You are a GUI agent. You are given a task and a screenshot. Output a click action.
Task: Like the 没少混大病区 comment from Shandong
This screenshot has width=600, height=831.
...
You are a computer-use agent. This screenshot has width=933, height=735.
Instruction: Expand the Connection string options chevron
==
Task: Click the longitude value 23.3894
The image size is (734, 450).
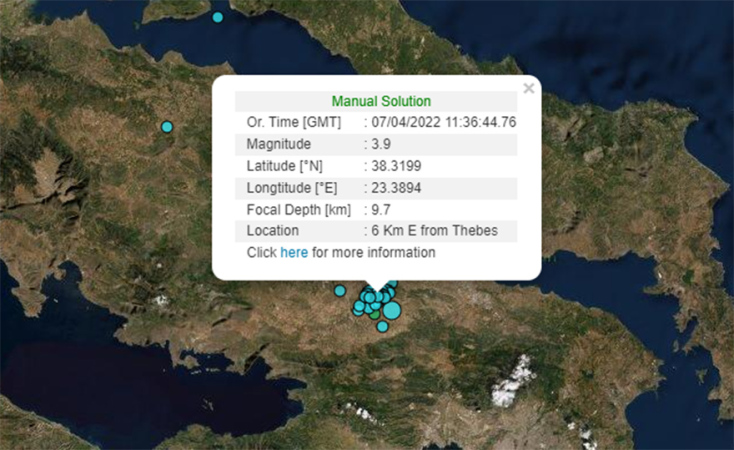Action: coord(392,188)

INSTRUCTIONS FOR THE TASK:
Beginning with the line above that contains "You are a GUI", copy each line exactly up to and including the line that contains "This screenshot has width=600, height=831.", and go no further.

ANSWER FOR THIS EXERCISE:
You are a GUI agent. You are given a task and a screenshot. Output a click action.
Task: Like the 没少混大病区 comment from Shandong
This screenshot has width=600, height=831.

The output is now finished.